What the exercise asks: Return exactly the lines of the entries that start at the line containing "Expand the Scan Tag dropdown" and continue to the last line. Omit the pictures.

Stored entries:
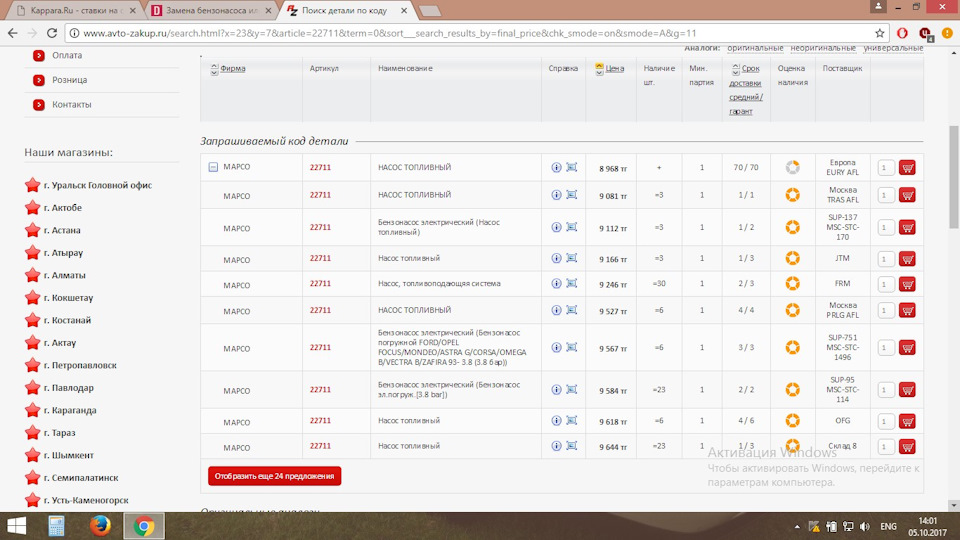Sort results by Цена column
This screenshot has height=540, width=960.
point(614,69)
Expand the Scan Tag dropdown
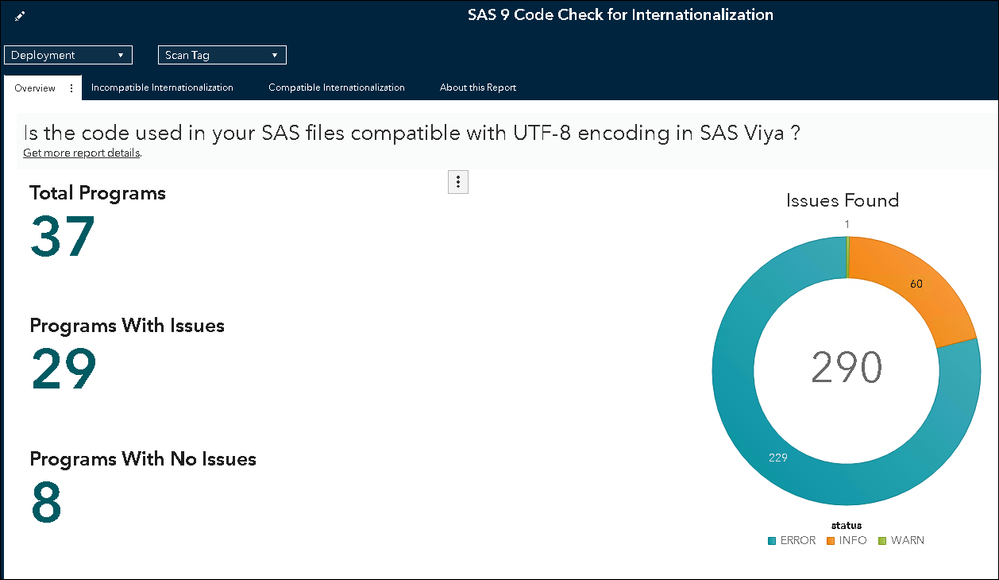Viewport: 999px width, 580px height. pos(222,55)
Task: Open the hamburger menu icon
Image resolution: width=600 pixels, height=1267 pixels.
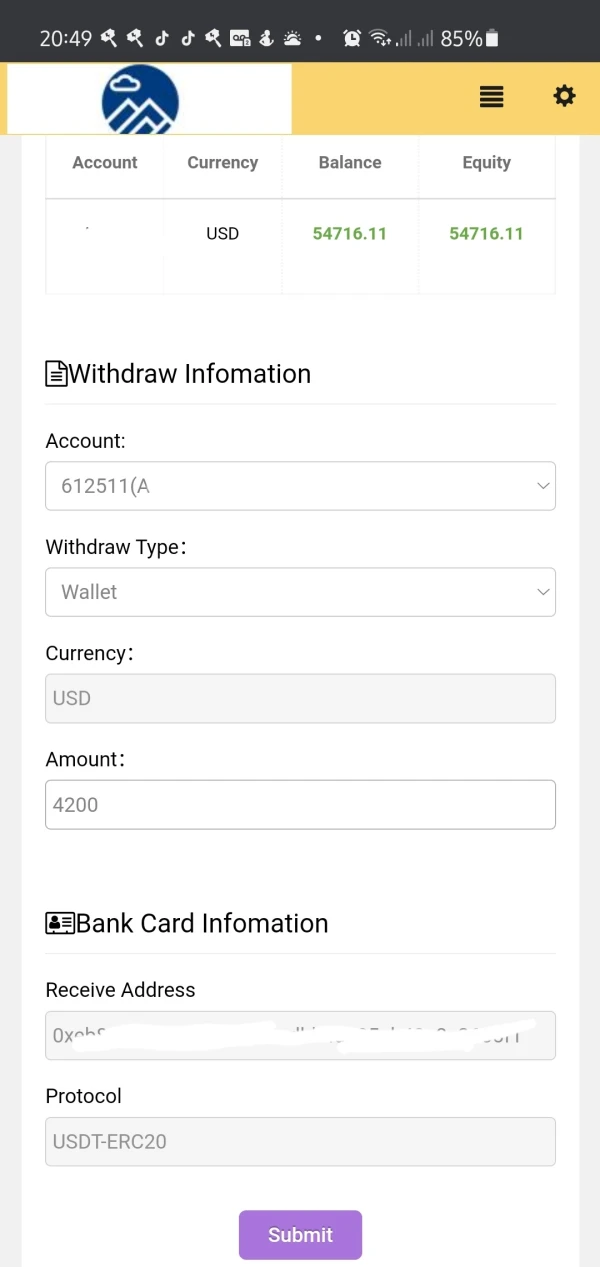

Answer:
Expand the Scan Tag dropdown
Viewport: 999px width, 580px height. pos(222,55)
Task: Open the hamburger menu icon
Image resolution: width=600 pixels, height=1267 pixels.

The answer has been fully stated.